Today TechCrunch "reported" that
Blaine Cook has left Twitter. I had the pleasure of interviewing Blaine and his fellow Twitter developer
Alex Payne last year. I was working on a book about Ruby on Rails, so they made the perfect people to talk to. After all, they had written a Ruby on Rails application that was being truly pushing the scalability limits of Rails. I was most interested in those limits and how they were attacking them. Let's get back to the present though.
Michael Arrington pins a lot of Twitter's notorious instability squarely on Blaine. He has a point. He points out that Blaine did a presentation at a Rails conference on how Twitter had scaled Rails. If you go out and say "here's how to scale Rails", your app is part of your proof. Facebook can go out and tout the scalability of PHP, MySQL, and memcache. You can dispute their rationale, but their results are hard to argue against. Blaine could have a great rationale behind how they scaled Rails, but the instability of Twitter discredits any argument.
Some of TechCrunch's reader object to this. They point out that Twitter only had three developers. Others say only ignorant non-programmers would blame Rails or Blaine. Maybe they are right. Here goes my explanation.
Take a look at
that presentation that Blaine did. In particular, look at slide 3. I quote "180 Rails instances (Mongrel). Growing fast." That is essentially 180 web servers. That is 180 instances of the Twitter application serving requests made by Twitter users. Keep in mind that this was a year ago, so you can only imagine what the numbers are like now. Now take a look at the next line in that slide "1 Database Server". No mention of that growing. I won't claim to know the intricacies of Twitter's operations, but this is an obvious bottleneck.
Since then Blaine & co. did a lot to alleviate the pressure on their bottleneck. They created an innovative messaging system called
Starling. They made heavier user of memcache. To my knowledge, they still have that 1 Database Server.
If you are familiar with Rails, then you know that this is a flaw in Rails (a flaw in ActiveRecor to be more precise.) RoR associates a class to a database connection. You can write code that alters this behavior, but it is very hard to do this efficiently. Now let's be fair. This is true of a lot of frameworks, maybe all of them. Java practitioners like me know that our favorite technology with similar functionality, Hibernate, has the same flaw. Google has kindly produced an extension,
Shards, to address this. Certainly the general JavaEE specification does not address this.
So it's not just a Rails problem, and we shouldn't blame Rails, right? Not so fast. Rails is the poster child for rapid, high productivity development frameworks. Remember how TC readers pointed out that Twitter only had three develoeprs? Rails is a big part of that story. In general, Rails is one of many technologies that seek to simplify web development as much as possible. This allows three developers to build such a popular site, but that's also the problem.

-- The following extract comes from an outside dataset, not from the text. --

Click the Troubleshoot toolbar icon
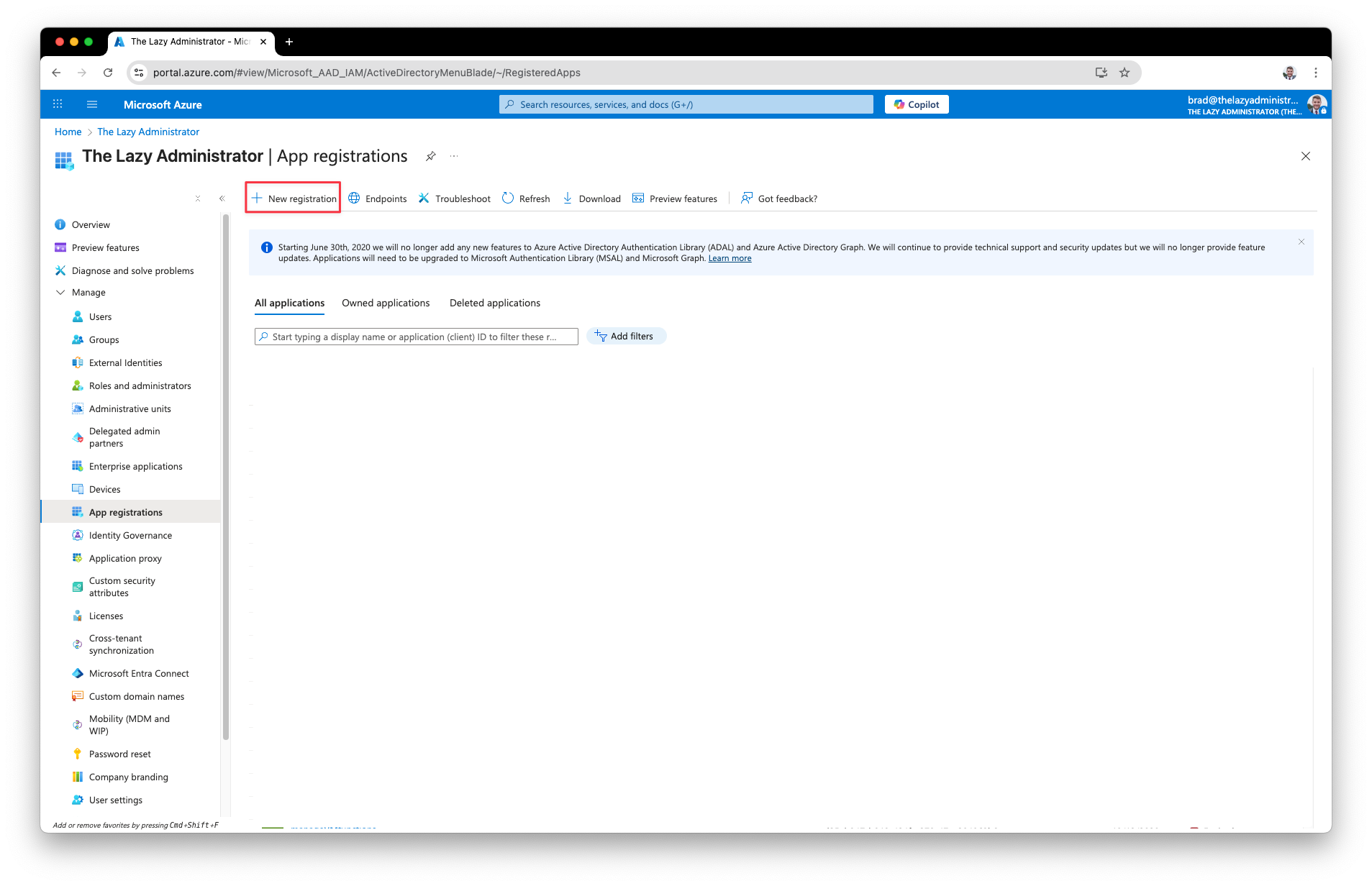The width and height of the screenshot is (1372, 886). coord(424,198)
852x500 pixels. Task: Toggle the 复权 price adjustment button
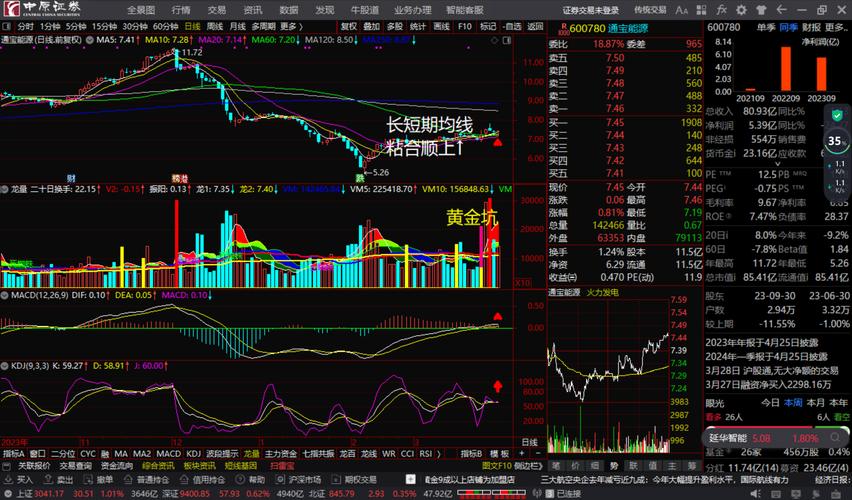(x=348, y=25)
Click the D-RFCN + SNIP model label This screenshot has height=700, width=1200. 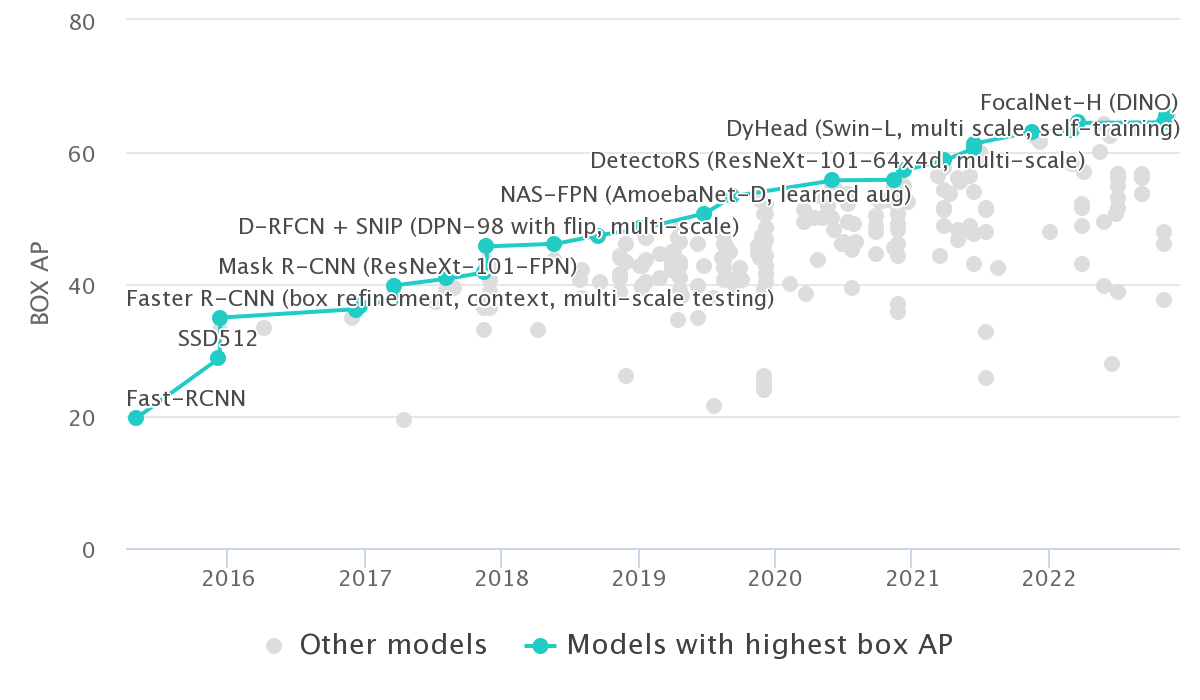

It's easier than ever to build a website. Social media makes it easier than ever to gain eyeballs. But it is just as hard to scale your site to handle massive traffic. Actually, maybe it is harder. When you rely heavily on frameworks and out-of-the-box goodness, it is that much harder to rip it out or reject it when you outgrow it. Rails magnifies this problem, because it is not just a technology, it is a philosophy. Rails developers pride themselves on the elegance and terseness of their code. If you are already writing ugly code, it's a lot easier to throw it away and write code that is an order of magnitude uglier but solves your scale problems. When you write beautiful code and don't know of a beautiful way to solve your scale problem, what do you do?
Finally, it is easy to trivialize Twitter's problems. "Oh they just need to use PHP" or whatever. Think about their application a little more before you say that. Let's think about a really naive approach to their application. You have a User who creates Updates. One User has many Updates. For example, I am a Twitter
User and today I have made
three Updates. I follow 65 other Users. The naive approach (also the one a DBA would tell you to use) is to have a join table to associate who you follow. So what has to happen when I load my home page? First, we need to figure out the 65 people I follow. Next we need to get their Updates. How many of their Updates? Well there are 20 Updates shown, but they are the 20 newest across all of my 65 friends. So do you grab all of the updates from all of my friends and then sort it? That is certainly the most naive approach. In that naive approach, we need one query to get my friends and then N queries to get all of their updates. We can put a sort on those N queries and then do a merge sort, quitting once we get the first 20 potentially. Still each of those N queries could be returning a lot of data. We all follow
@Scobleizer, right?
So even if we only needed "1 Database Server", things are non-trivial. What about splitting your database? Obviously you want to split the Updates table. Let's think about your home page. Ideally all of the Updates on that page would be in the same database, so all of your friends need to be the same database server. But what about the other people following your friends? You see where this is going. The
Kevin Bacon six degrees of separation problem is going to kick your ass.
The point is that even though Twitter might seem simple to the outsider, it is not. It is complex. Even if they didn't use Rails, it is non-trivial. Rails definitely does not help, at least in some regards, and that's the real story. It may be easier than ever to build something and, perhaps because of social networking, easier to get an audience. But all of the syntactic sugar in the world doesn't make it any easier to scale an application.